Document section
Once the technology and rule information has been reviewed in the technology editor, the information may be extracted into a format understandable by the EDA tool. Traditionally, rule files, layer creation, layer mapping, pad and padstack creation have been separate, manual efforts within the EDA tool. The graphical technology editor can perform all of these tasks in one step, ensuring that the technology and rules considerations specified by the substrate manufacturer are met by the design.

Summary

It cannot be reasonably expected that a design tool intended for traditional substrates can be used effectively to design for build-up technology. Designing for build-up using a traditional printed circuit board design tool can be akin to using a screwdriver to drive a nail. To complete the task efficiently, the proper tool should be selected. Items to look for in a build-up design tool include:

  • Support for build-up specific features, including layer stackups, micro vias, build-up via combinations, and mesh planes
  • Support for build-up specific rules, including layer-to-layer clearances and center-to-center via type distances
  • Graphical technology editor
  • Partnerships between the EDA vendor and substrate manufacturers.

Provided data

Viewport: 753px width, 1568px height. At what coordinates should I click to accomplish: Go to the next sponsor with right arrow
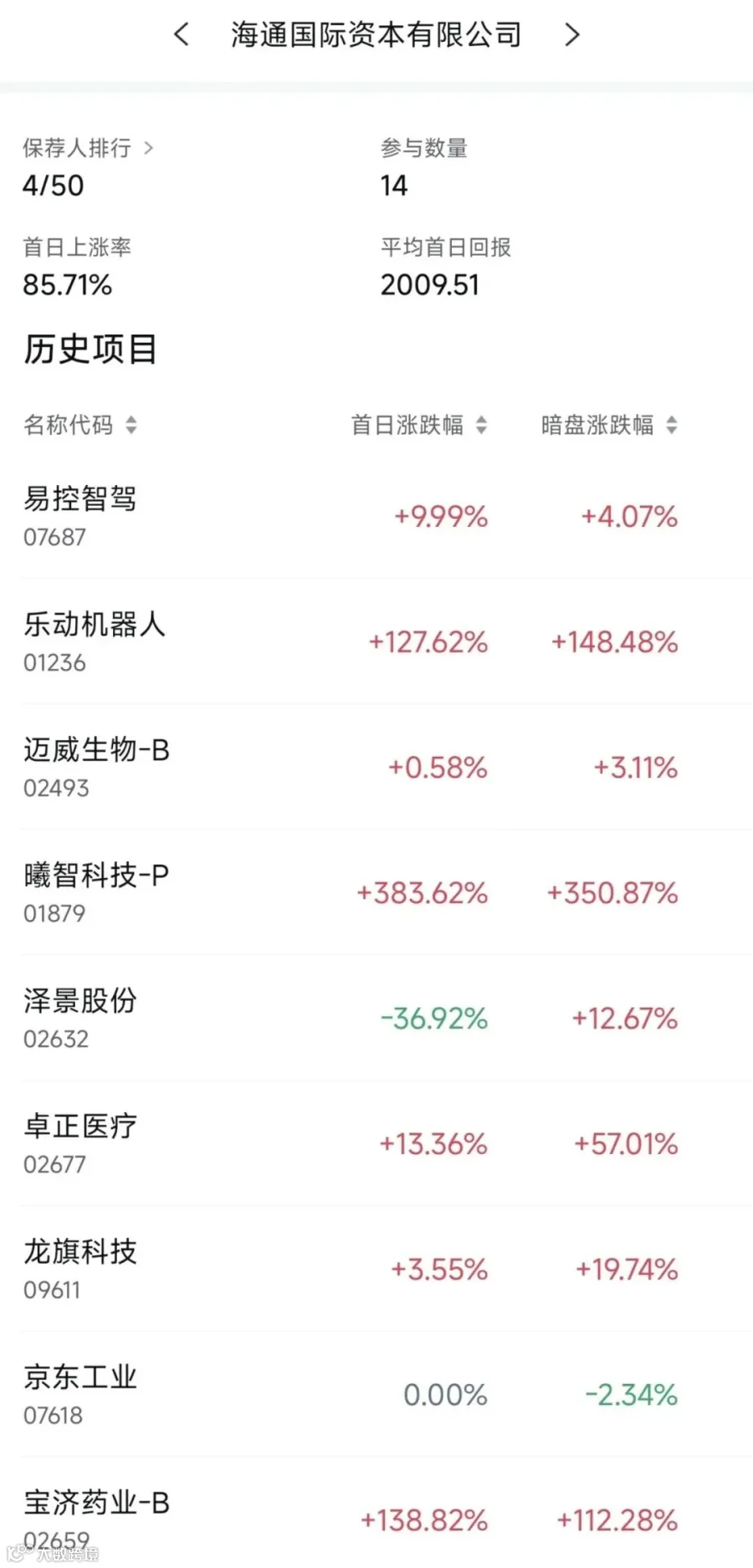tap(572, 34)
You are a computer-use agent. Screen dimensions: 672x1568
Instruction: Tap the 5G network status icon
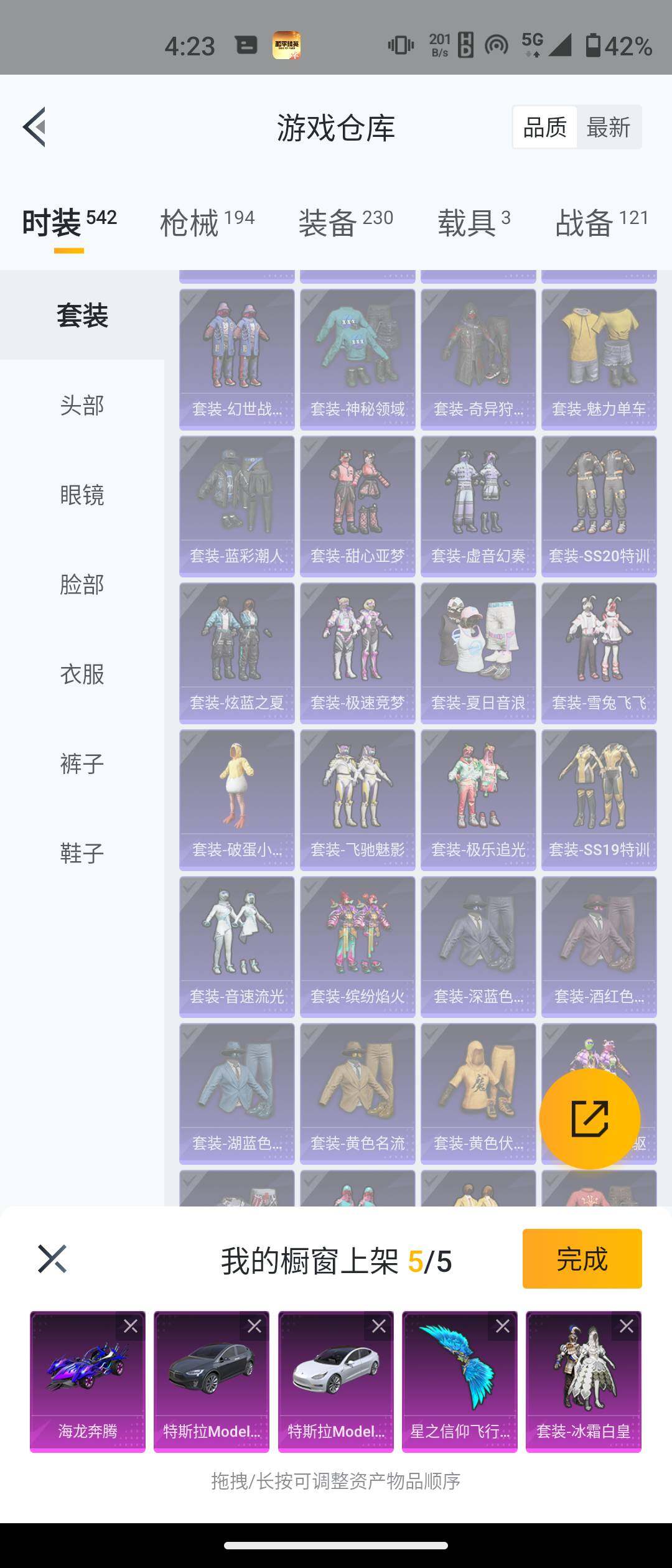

The tasks
[A] Copy from the build-up design excerpt above, starting with "Once the technology" and going on through "by the design.".
[B] Answer these questions using the build-up design excerpt above:
(i) Which tasks can the graphical technology editor perform in one step?
(ii) What is designing for build-up with a traditional printed circuit board design tool compared to?
(iii) Which build-up specific rules does the list name?

Answers for this exercise
[A]
Once the technology and rule information has been reviewed in the technology editor, the information may be extracted into a format understandable by the EDA tool. Traditionally, rule files, layer creation, layer mapping, pad and padstack creation have been separate, manual efforts within the EDA tool. The graphical technology editor can perform all of these tasks in one step, ensuring that the technology and rules considerations specified by the substrate manufacturer are met by the design.

[B]
(i) Rule files, layer creation, layer mapping, and pad and padstack creation.
(ii) Using a screwdriver to drive a nail.
(iii) Layer-to-layer clearances and center-to-center via type distances.